Would be great if Valve would officially support Steam Flatpak, it would cover a lot more distros than just the Debian family but I believe it wouldn't be that much more work since it uses specific versions of Flatpak runtimes.

Edit: Also, funny how they hired more devs to work on Snap support in other distros while their own doesn't work properly yet.

Last edited by kerossin on 17 January 2024 at 6:25 pm UTC
Kimyrielle Jan 17
I am thinking of a really compelling reason to containerize Steam and can't come up with one...
On my Trisquel system I had success using the Flatpak for Steam. I would never use a Snap of anything myself.
dpanter Jan 17
steelclaw16 Jan 17
I think it's worth sharing the opinions of Canonical and Valve here. The snap package format itself does look quite promising, given that it is already more suitable for IDE than flatpak, suitable for server deployments and used to deliver updates in Ubuntu Pro subscriptions.
A lot of work has also been done to make it even more suitable for GUI applications. For example, Firefox works with the integration of GNOME extensions, unlike the flatpak version.

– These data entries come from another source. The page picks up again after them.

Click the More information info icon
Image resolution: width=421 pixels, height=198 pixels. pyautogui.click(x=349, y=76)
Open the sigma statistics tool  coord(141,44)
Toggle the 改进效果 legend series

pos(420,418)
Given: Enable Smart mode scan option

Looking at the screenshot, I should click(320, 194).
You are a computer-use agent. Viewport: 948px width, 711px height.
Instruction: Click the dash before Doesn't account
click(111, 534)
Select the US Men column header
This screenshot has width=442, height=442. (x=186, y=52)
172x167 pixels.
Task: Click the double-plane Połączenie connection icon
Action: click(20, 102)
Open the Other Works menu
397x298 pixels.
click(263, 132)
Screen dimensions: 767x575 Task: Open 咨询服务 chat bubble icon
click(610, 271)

Please also note that practically all STS releases have been partly experimental, so Steam is offered there in snap format.
And finally, it is Canonical itself that monitors this client and does not hide it. If many complain specifically to Valve that the snap client does not work well, then the problem is precisely the misunderstanding by users, and not that "snap is bad." This would be true for flatpak if it had a similar problem.

Disclaimer: An active Ubuntu fan since 2017 :)
pb Jan 17
I tried snap once, because a demo of a game I was interested in came as a snap package.
It crashed and rebooted my whole system.

Last edited by pb on 17 January 2024 at 9:03 pm UTC
TiZ Jan 17
Quoting: KimyrielleI am thinking of a really compelling reason to containerize Steam and can't come up with one...
Not even one? I have an easy one. First, Steam is proprietary. Valve does do a lot of great FOSS work, and they are generally trustworthy, but Steam itself is still proprietary at the end of the day. And it has made catastrophic mistakes before. Containerizing it limits the scope of the damage it can possibly do.

That's not it, either. I have about... 800+ additional reasons, at least in my Steam library. A whole litany of proprietary, closed-source games. Only a fraction of them are native, and would have hypothetically unfettered access to the whole filesystem when unsandboxed, but that's enough to prefer to be safe rather than sorry. Steam does have its own container runtimes, Soldier and Sniper, but most native binaries don't use them. Proton is their main consumer, actually.

But containerization isn't just about sandboxing. It's about smoothing over the differences between distros that can randomly break applications. Providing libraries that are consistent and compatible across all base distros. You can even have glibc in a musl distro. The custom set of libraries provided by your base distro are a good thing for your system apps and desktop environment, but not so good for binary-only applications. By containerizing Steam, you can give it the consistent, stable libraries that it wants for its games, while letting your system apps and desktop environment continue to take advantage of your base distro's custom libraries. Because of this, more than anything else, Flathub's Steam package is more likely to work than whatever your base distro is doing to adapt the .deb provided by Valve.